FIH Mobile, a subsidiary of Foxconn, is buying the feature phone business from Microsoft for $350 million. According to the deal, Microsoft would hand over the rights to use the Nokia brand, feature phone software, services, and other contracts and supply agreements to FIH Mobile and 4,500 employees would also be transfer over to Foxconn’s subsidiary.
HMD Global, a newly created company that will produce and sell a range of Android smartphoens and tablets, if the company that Nokia is now planning to license its brand to.
Microsoft’s feature phone business, which is currently still using the Nokia brand for basic phone would only be impacted by the deal with FIH Mobile. Microsoft says that it will continue to support Lumia phones and Windows Phone devices from partners like Acer, Alcatel, HP, Trinity and VAIO and will also continue to develop Windows 10 Mobile.
Over the past couple of years, Microsoft has been winding down its feature phone business. Microsoft has not added any new features or updates to the Asha, Series 40, and Nokia X handsets ever since July 2014 when all the models and versions were all shifted to a “maintenance mode”.
In a move to tempt its installed base of feature and Symbian users over to its own mobile software, Microsoft switched its phone business focus solely to Windows Phone.

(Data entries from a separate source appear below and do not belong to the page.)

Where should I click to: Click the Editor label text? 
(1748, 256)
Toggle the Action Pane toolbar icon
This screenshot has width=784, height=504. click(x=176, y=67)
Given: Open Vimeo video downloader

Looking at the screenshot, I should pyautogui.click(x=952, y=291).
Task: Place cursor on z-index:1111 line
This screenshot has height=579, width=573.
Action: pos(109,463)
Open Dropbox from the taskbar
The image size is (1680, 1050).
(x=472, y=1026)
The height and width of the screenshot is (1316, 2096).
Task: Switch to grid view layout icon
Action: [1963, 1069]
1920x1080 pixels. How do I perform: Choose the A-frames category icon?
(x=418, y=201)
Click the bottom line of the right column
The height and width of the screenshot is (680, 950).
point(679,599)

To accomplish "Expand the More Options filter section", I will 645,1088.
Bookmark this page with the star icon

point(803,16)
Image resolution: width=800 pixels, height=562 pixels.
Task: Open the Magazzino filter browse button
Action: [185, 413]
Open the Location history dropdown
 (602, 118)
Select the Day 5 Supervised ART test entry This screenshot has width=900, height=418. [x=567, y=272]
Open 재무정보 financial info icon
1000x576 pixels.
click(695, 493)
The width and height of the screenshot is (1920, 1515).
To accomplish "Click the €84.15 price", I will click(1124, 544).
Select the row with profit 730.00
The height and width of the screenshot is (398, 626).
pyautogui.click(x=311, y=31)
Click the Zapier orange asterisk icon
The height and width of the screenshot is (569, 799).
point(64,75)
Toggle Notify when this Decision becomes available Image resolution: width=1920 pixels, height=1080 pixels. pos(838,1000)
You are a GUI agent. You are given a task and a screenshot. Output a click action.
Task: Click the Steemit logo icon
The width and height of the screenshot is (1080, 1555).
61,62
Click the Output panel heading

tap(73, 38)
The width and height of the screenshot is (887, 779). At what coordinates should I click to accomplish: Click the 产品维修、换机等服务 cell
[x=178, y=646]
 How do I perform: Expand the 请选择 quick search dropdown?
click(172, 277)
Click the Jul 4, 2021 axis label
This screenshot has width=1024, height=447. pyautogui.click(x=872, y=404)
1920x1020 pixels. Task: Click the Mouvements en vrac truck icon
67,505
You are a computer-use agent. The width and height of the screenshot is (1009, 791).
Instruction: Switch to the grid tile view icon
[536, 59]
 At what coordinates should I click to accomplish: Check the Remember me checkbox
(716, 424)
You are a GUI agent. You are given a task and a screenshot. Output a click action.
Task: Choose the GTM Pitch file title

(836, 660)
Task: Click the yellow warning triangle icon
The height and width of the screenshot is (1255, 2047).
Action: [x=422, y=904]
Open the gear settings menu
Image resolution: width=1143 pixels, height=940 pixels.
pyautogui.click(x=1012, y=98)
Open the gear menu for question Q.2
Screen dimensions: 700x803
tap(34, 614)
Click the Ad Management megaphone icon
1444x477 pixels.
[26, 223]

However with a massive 73 percent drop from the 8.6 million in the first quarter period last year, Microsoft sold only 2.3 million Lumia devices in the same period this year indicating a failure of its strategy.
Focusing on flagships, low-cost devices, and business phones, Microsoft had shifted its mobile strategy nearly a year ago. Windows Phone is not the companys focus this year, Microsoft’s head of Windows, Terry Myerson, had previously admitted.
Microsoft is “fully committed” to mobile devices, but that “if you wanted to reach a lot of phone customers, Windows Phone isn’t the way to do it,”, Myerson had said in an interview with The Verge earlier this year. In an internal e-mail that was circulated within the company last month, Myerson had reiterated Microsoft’s “commitment to the mobile space”.
Microsoft may be focusing on a Surface Phone launch next year are the rumors that are making the rounds at present and the rumors are quite strong. Rumors are that it is highly unlikely that one would witness another phone launch this year with the Lumia label as the company has reportedly shelved its Lumia branding.
Other phone makers are left to shoulder the burden to help try and push Windows Phone in the right direction since Microsoft has sold off its feature phone business and has reduced the production and sale of handsets under the Lumia brand.
Over the last five years, consumer spending has been focused on iOS and Android handsets and hence the attempts by Microsoft to convince phone makers to build a significant amount of Windows Phone devices over the same period have failed.